INSTRUCTIONS FOR THE TASK ::
From the line holding "The width and height of the screenshot is (471, 412)." to the final line below, restate each line word for word and add nothing.

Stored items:
***

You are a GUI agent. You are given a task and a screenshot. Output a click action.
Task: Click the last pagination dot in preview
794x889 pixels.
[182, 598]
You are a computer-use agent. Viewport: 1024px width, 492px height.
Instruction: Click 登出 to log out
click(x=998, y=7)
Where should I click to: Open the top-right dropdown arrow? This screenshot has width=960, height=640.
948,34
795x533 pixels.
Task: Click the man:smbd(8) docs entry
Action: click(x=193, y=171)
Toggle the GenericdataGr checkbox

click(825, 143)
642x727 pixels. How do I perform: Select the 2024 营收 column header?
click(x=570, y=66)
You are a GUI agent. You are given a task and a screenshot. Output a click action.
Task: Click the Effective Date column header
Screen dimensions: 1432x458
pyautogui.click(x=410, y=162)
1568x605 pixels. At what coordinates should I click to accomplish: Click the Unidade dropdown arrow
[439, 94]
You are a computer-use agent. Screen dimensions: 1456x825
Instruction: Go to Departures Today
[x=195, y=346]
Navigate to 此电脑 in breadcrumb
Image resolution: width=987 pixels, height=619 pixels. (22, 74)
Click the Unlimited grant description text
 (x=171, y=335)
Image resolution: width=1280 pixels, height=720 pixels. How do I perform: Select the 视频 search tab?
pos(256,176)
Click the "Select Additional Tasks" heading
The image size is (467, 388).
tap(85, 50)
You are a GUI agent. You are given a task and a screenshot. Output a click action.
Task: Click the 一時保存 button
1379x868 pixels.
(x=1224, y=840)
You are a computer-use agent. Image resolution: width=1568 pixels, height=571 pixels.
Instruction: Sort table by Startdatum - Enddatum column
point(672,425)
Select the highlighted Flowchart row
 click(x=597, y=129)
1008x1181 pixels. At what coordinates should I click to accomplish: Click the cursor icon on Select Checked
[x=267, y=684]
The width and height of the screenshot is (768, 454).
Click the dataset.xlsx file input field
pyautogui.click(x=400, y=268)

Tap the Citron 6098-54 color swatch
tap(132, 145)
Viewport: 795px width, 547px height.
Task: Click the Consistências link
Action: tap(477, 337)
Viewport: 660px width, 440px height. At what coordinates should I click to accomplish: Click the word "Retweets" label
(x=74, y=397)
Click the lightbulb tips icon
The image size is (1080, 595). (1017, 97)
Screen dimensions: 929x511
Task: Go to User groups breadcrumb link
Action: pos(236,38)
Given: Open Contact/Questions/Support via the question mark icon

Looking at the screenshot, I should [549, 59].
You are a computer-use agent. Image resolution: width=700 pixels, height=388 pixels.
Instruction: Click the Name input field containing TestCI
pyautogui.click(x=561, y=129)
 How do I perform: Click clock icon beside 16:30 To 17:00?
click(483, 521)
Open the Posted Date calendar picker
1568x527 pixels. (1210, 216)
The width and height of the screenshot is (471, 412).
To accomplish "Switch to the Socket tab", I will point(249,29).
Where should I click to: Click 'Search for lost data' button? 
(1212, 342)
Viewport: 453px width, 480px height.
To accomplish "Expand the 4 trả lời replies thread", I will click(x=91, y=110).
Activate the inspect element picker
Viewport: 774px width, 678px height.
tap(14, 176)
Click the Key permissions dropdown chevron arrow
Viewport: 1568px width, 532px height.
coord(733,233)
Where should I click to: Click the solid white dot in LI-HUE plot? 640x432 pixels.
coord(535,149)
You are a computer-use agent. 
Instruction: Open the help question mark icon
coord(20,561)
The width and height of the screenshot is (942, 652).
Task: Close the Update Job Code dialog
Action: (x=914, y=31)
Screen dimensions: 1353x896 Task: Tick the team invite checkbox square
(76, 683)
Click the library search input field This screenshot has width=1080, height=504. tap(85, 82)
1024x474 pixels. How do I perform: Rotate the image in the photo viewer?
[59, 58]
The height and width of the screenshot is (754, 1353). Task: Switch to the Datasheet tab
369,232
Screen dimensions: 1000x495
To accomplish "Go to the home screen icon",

***

ANSWER ::
The width and height of the screenshot is (471, 412).
To accomplish "Switch to the Socket tab", I will point(249,29).
Where should I click to: Click 'Search for lost data' button? 
(1212, 342)
Viewport: 453px width, 480px height.
To accomplish "Expand the 4 trả lời replies thread", I will click(x=91, y=110).
Activate the inspect element picker
Viewport: 774px width, 678px height.
tap(14, 176)
Click the Key permissions dropdown chevron arrow
Viewport: 1568px width, 532px height.
coord(733,233)
Where should I click to: Click the solid white dot in LI-HUE plot? 640x432 pixels.
coord(535,149)
You are a computer-use agent. 
Instruction: Open the help question mark icon
coord(20,561)
The width and height of the screenshot is (942, 652).
Task: Close the Update Job Code dialog
Action: (x=914, y=31)
Screen dimensions: 1353x896 Task: Tick the team invite checkbox square
(76, 683)
Click the library search input field This screenshot has width=1080, height=504. tap(85, 82)
1024x474 pixels. How do I perform: Rotate the image in the photo viewer?
[59, 58]
The height and width of the screenshot is (754, 1353). Task: Switch to the Datasheet tab
369,232
Screen dimensions: 1000x495
To accomplish "Go to the home screen icon",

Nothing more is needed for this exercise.